概要
養血和陰(ようけつわいん)とは、血を養い、陰を滋して、血と陰の不足を同時に調える治法である。 血と陰はともに身体を滋潤し、臓腑・経絡・皮膚・精神活動を養う基本物質であり、 両者は「陰中有血・血中有陰」として相互に依存する関係にある。 したがって、長期の消耗・熱病後・慢性疾患・虚労などで血陰がともに損なわれると、 皮膚乾燥・頭暈・心悸・不眠・手足のほてり・盗汗などが現れる。 このような場合に、血を養い、陰を滋して、血陰の調和を図るのが本法の目的である。
主として血虚陰虚・営陰不足・虚熱内擾などの病機に対して用いられ、 「滋養・安神・清虚熱」を兼ねることが多い。
主な適応症状
- 顔色萎黄・唇色淡白・皮膚乾燥
- めまい・立ちくらみ・心悸・不眠
- 口渇・手足のほてり・五心煩熱
- 月経量少・経閉・経後発熱
- 筋肉のこわばり・四肢のしびれ
- 舌紅少苔・脈細数または虚細
これらは、血陰両虚によって臓腑や経脈、心神の滋養が失われ、 虚熱が内生しているために起こる。
主な病機
したがって、養血和陰法は、血と陰をともに補い、虚熱を鎮め、心神や経脈を潤すことを目的とする。
主な配合法
- 養血和陰+清虚熱:血陰両虚で五心煩熱を伴う場合(例:当帰六黄湯)。
- 養血和陰+安神:陰血不足による不眠・動悸(例:酸棗仁湯、天王補心丹)。
- 養血和陰+滋腎:腎陰虚を基礎とする慢性虚労(例:六味地黄丸+四物湯)。
- 養血和陰+潤燥:血陰不足による皮膚乾燥・便秘(例:増液承気湯応用)。
- 養血和陰+調経:血陰虚による月経不順(例:四物湯+地黄・麦門冬)。
代表的な方剤
- 当帰六黄湯(とうきりくおうとう):滋陰養血・清虚熱。血陰両虚による盗汗・五心煩熱に。

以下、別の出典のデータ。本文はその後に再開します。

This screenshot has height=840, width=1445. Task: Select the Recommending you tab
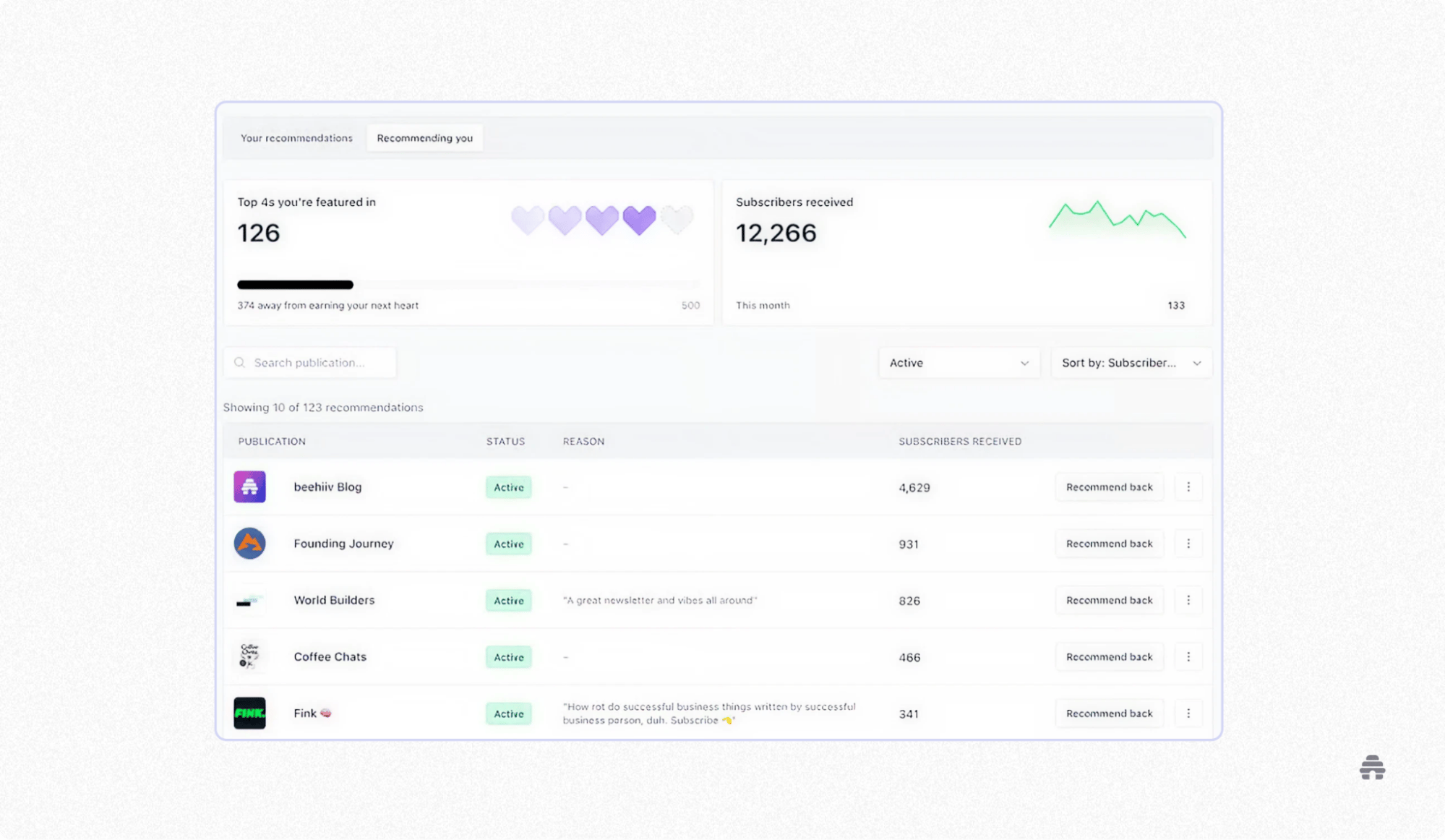pos(424,137)
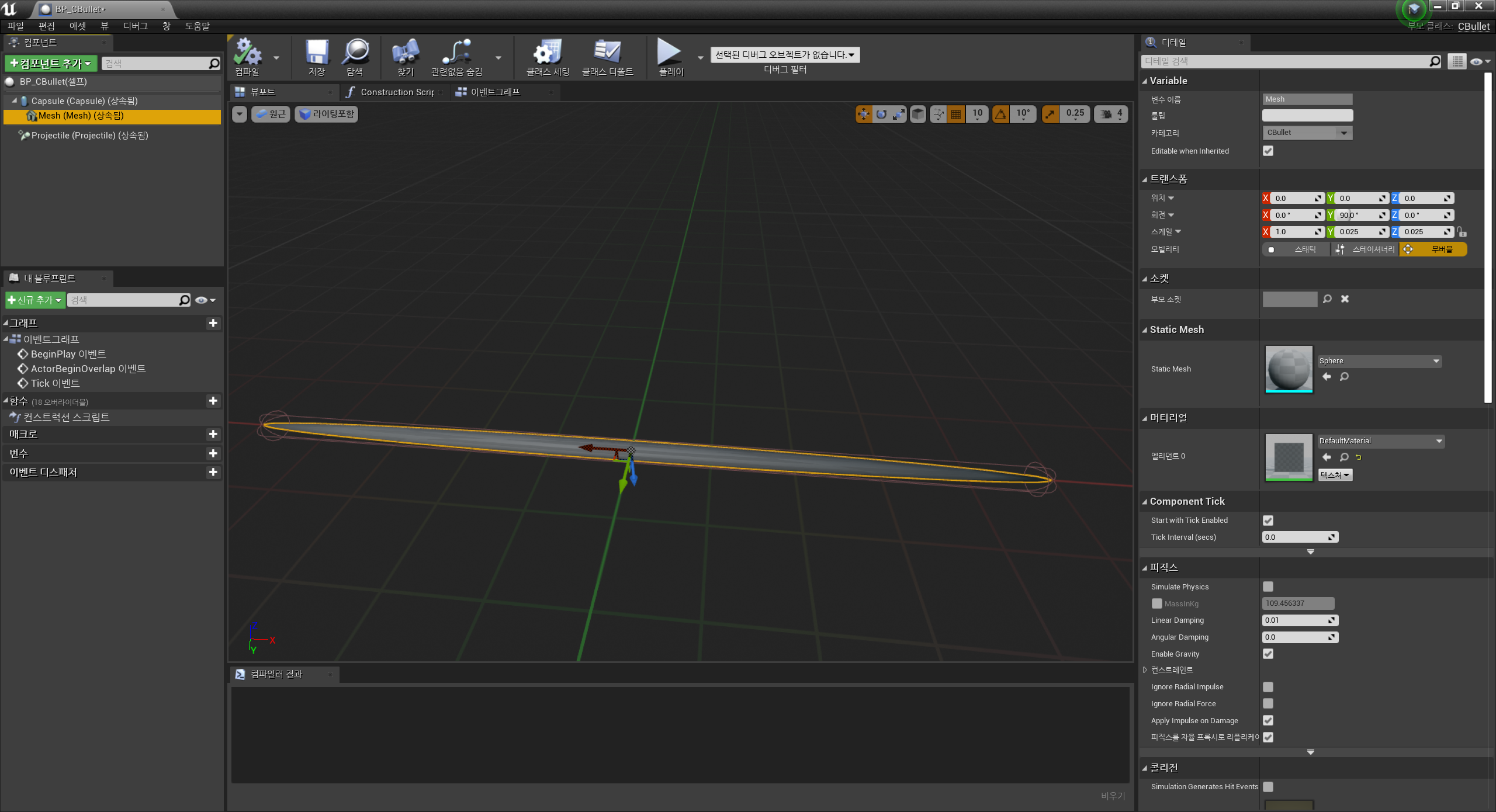Image resolution: width=1496 pixels, height=812 pixels.
Task: Enable Simulate Physics checkbox
Action: (1268, 587)
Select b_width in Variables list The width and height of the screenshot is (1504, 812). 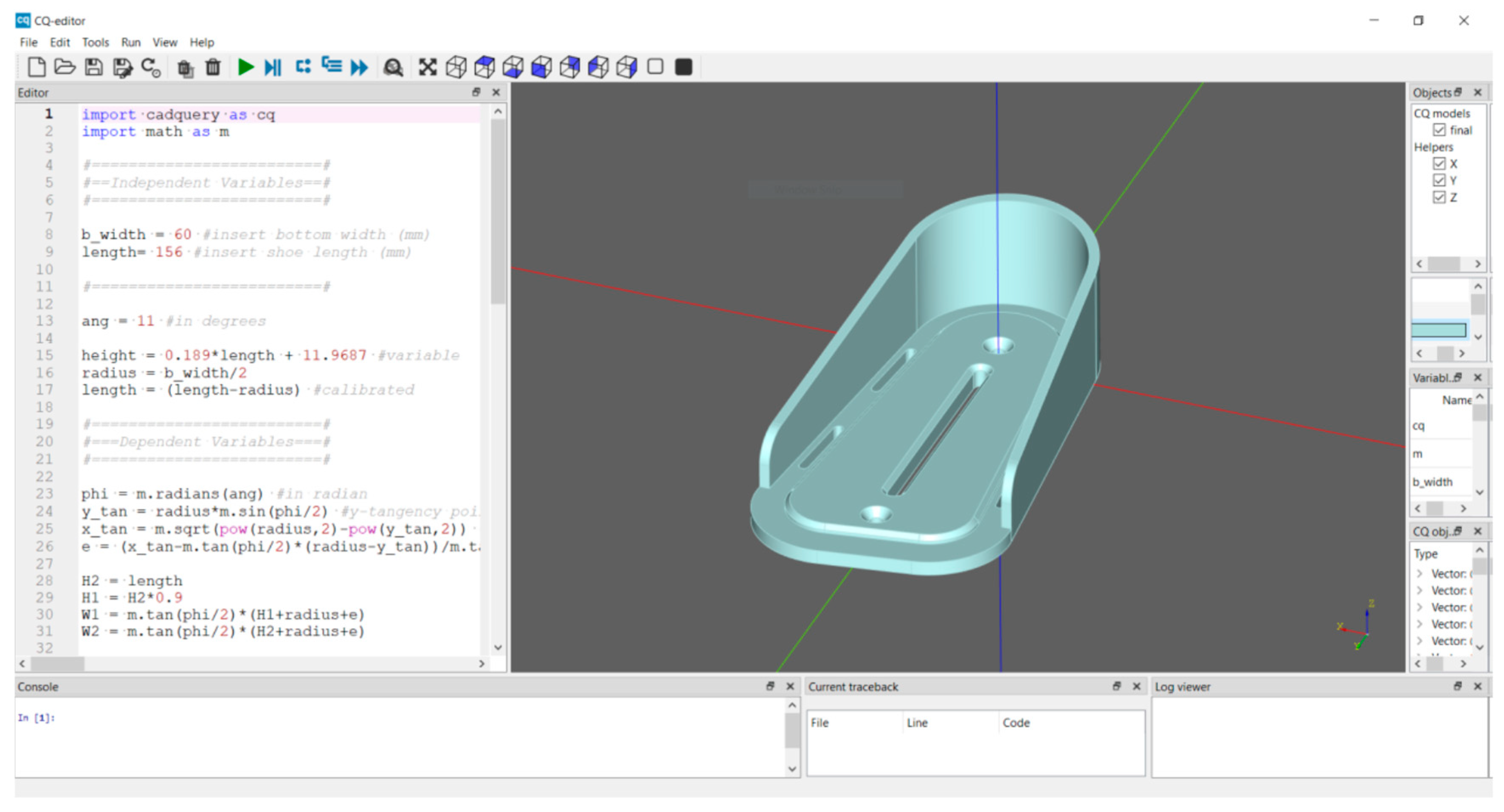tap(1432, 482)
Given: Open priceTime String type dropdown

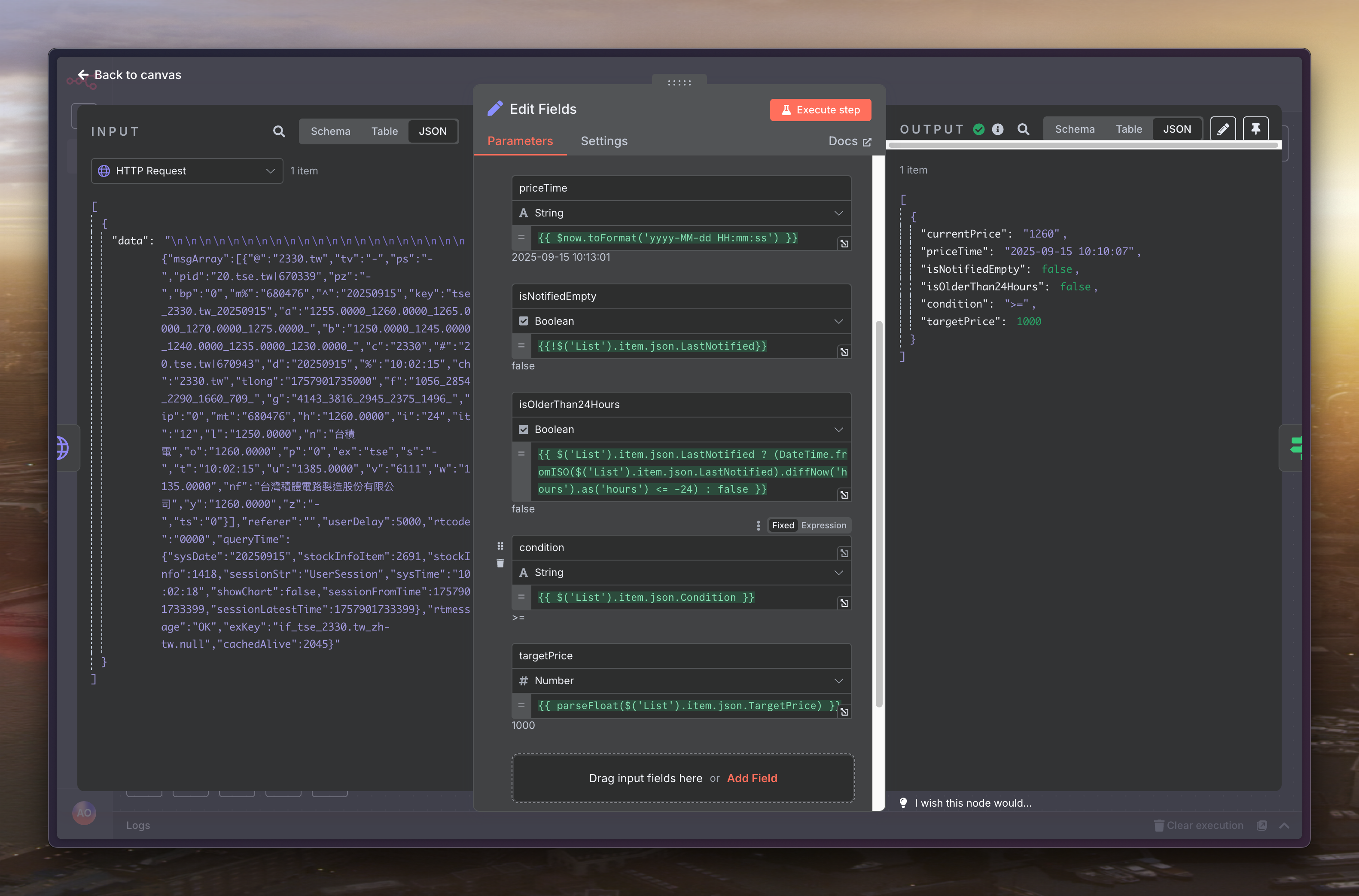Looking at the screenshot, I should pos(681,213).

- 天王補心丹(てんおうほしんたん):養心安神・滋陰補血。不眠・健忘・煩躁に。
- 酸棗仁湯(さんそうにんとう):養血安神・清熱除煩。血虚・陰虚による不眠・精神不安に。
- 四物湯(しもつとう):補血調経の基本方。陰血不足による月経不順・皮膚乾燥に応用。
- 六味地黄丸(ろくみじおうがん):滋陰補腎・養肝益血。腎陰虚による虚労・めまいに併用される。
臨床でのポイント
- 血虚と陰虚は互いに影響しやすく、単一の補法では改善しにくい。
- 虚熱(五心煩熱・盗汗・潮熱)を伴う場合は、滋陰とともに清熱を併用する。
- 不眠・健忘・心煩など心神の症状が出るときは、安神薬を加えるとよい。
- 慢性疾患・貧血・更年期・虚労などに広く応用される。
- 脾胃虚弱がある場合は、補気健脾薬を配合して吸収を助ける。
まとめ
養血和陰法は、血を養い、陰を滋して、血陰両虚に基づく虚熱・不眠・煩躁・乾燥などを改善する治法である。 代表方剤は当帰六黄湯・天王補心丹・酸棗仁湯・四物湯などで、 血虚と陰虚が同時に見られる虚労・更年期・慢性疾患後の回復などに応用される。 「血を補い、陰を潤す」ことで、全身の滋養と精神の安定をもたらすのが本法の要点である。